Although the LAZperf library is focused on decoding the LAZ data itself, there is support for reading a complete LAS or LAZ file. If you have LAZ-compressed data, you can decompress by creating a decompressor for the right point type and providing a callback that will provide data from the LAZ source as requested by the decompressor. For example, to read point format 0 data, you might do the following:

using namespace lazperf;

void cb(unsigned char *buf, int len)
{
    static unsigned char my_laz_data[] = {...};
    static int idx = 0;

    std::copy(buf, buf + len, my_laz_data + idx);
    idx += len;
}

point_decompressor_0 decompressor(cb);

char pointbuf[100];
for (int i = 0; i < num_points; ++i)
{
    decompressor(pointbuf);
    // Do something with the point data in 'pointbuf'
}

Compression follows a similar pattern -- see the accompanying examples and tests.

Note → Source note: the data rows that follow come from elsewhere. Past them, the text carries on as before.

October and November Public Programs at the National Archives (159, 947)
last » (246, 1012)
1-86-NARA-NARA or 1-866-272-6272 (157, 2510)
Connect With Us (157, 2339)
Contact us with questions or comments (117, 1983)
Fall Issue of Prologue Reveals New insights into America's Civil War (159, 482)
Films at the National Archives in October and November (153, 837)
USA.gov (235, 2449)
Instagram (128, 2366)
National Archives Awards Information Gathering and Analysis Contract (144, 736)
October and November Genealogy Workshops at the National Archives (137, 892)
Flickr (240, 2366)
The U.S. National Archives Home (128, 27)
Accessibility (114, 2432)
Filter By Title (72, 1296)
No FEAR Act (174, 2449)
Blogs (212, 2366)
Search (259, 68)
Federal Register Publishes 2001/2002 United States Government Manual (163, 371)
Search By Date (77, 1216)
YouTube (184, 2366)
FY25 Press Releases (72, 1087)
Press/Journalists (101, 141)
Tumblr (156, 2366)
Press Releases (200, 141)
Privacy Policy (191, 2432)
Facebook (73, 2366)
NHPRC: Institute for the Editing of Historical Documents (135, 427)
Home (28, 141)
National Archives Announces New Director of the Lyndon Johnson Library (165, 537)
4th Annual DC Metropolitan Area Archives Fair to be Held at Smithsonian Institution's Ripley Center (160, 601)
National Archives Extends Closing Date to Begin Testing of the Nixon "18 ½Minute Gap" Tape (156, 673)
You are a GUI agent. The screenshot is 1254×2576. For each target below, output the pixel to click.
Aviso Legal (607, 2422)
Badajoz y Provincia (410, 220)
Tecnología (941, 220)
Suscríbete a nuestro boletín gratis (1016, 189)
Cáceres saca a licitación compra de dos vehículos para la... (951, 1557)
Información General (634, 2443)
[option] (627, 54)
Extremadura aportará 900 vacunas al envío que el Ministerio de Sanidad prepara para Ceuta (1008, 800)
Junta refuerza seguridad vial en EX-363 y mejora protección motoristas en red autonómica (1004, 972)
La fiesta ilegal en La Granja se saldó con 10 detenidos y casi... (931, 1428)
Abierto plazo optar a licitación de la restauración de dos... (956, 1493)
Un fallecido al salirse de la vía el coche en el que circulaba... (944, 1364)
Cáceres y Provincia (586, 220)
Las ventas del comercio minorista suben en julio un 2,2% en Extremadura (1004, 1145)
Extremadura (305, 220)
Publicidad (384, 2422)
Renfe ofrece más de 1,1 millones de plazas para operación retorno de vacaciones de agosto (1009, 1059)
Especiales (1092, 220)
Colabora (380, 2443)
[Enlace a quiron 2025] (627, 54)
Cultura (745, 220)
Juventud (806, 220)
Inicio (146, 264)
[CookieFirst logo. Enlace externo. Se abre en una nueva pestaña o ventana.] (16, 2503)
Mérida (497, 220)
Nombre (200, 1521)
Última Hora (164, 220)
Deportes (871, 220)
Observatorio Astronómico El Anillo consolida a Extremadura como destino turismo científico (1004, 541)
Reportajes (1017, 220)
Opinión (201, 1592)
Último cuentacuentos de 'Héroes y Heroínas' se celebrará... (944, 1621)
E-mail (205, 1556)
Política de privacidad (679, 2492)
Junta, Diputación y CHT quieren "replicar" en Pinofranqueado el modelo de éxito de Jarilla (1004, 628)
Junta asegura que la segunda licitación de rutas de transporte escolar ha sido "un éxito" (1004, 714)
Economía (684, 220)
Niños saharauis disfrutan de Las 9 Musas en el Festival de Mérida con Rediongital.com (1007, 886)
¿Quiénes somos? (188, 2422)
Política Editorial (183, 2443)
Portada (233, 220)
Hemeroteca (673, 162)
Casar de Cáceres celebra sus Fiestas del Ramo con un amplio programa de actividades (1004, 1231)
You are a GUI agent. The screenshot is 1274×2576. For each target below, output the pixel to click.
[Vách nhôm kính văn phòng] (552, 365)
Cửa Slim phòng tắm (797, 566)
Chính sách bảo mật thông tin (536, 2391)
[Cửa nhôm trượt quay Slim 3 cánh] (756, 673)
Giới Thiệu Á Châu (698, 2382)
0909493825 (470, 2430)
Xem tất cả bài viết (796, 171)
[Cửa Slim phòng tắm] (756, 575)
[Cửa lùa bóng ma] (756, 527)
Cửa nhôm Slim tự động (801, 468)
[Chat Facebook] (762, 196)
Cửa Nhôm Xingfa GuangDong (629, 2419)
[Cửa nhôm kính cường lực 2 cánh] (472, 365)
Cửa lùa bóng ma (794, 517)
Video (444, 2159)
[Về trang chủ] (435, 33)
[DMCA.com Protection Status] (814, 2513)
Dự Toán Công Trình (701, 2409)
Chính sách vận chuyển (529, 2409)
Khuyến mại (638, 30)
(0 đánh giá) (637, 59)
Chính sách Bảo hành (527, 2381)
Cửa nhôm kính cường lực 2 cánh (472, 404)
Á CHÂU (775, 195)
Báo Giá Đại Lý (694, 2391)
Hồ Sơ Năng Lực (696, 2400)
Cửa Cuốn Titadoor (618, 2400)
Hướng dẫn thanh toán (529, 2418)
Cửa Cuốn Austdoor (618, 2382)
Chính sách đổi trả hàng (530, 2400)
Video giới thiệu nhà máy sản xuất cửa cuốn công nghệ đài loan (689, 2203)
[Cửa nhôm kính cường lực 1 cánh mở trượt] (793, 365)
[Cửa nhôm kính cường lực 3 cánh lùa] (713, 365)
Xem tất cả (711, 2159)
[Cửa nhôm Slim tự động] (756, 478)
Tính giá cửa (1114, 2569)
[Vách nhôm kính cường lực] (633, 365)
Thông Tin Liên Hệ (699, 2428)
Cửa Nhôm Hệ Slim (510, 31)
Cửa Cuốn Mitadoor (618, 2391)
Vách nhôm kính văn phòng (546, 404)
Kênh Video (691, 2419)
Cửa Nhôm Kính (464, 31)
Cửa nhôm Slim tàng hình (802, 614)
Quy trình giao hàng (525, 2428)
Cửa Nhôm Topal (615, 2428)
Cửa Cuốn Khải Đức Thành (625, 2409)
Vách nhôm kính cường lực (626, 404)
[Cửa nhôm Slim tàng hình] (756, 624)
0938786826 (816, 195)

You can also use LAZperf to read LAZ data from an entire LAZ or LAS file:

using namespace lazperf;

reader::named_file f(filename);

char pointbuf[100];
for (size_t i = 0; i < f.header().point_count; ++i)
    f.readPoint(pointbuf);

A memory file interface exists If your LAS/LAZ data is internal rather than in a file:

using namespace lazperf;

reader::mem_file f(buf, bufsize);

char pointbuf[100];
for (size_t i = 0; i < f.header().point_count; ++i)
    f.readPoint(pointbuf);

Using LAZperf in JavaScript/TypeScript

Install

LAZperf is available as a UMD module compatible with both NodeJS and browsers, and includes TypeScript definitions.

npm install laz-perf

Usage

import { createLazPerf } from 'laz-perf'

const LazPerf = await createLazPerf()

// File reader API.
const laszip = new LazPerf.LASZip()
laszip.open(filePointer, fileByteLength)
for (let i = 0; i < pointCount; ++i) {
    laszip.getPoint(dataPointer)
    // Do something with point data.
}

// Chunk decoder API.
const decoder = new LazPerf.ChunkDecoder()
decoder.open(pointDataRecordFormat, pointDataRecordLength, chunkPointer)
for (let i = 0; i < pointCount; ++i) {
    decoder.getPoint(dataPointer)
    // Do something with point data.
}

See unit tests in js/src/test for further details and how to interact with the Emscripten heap to work with the data.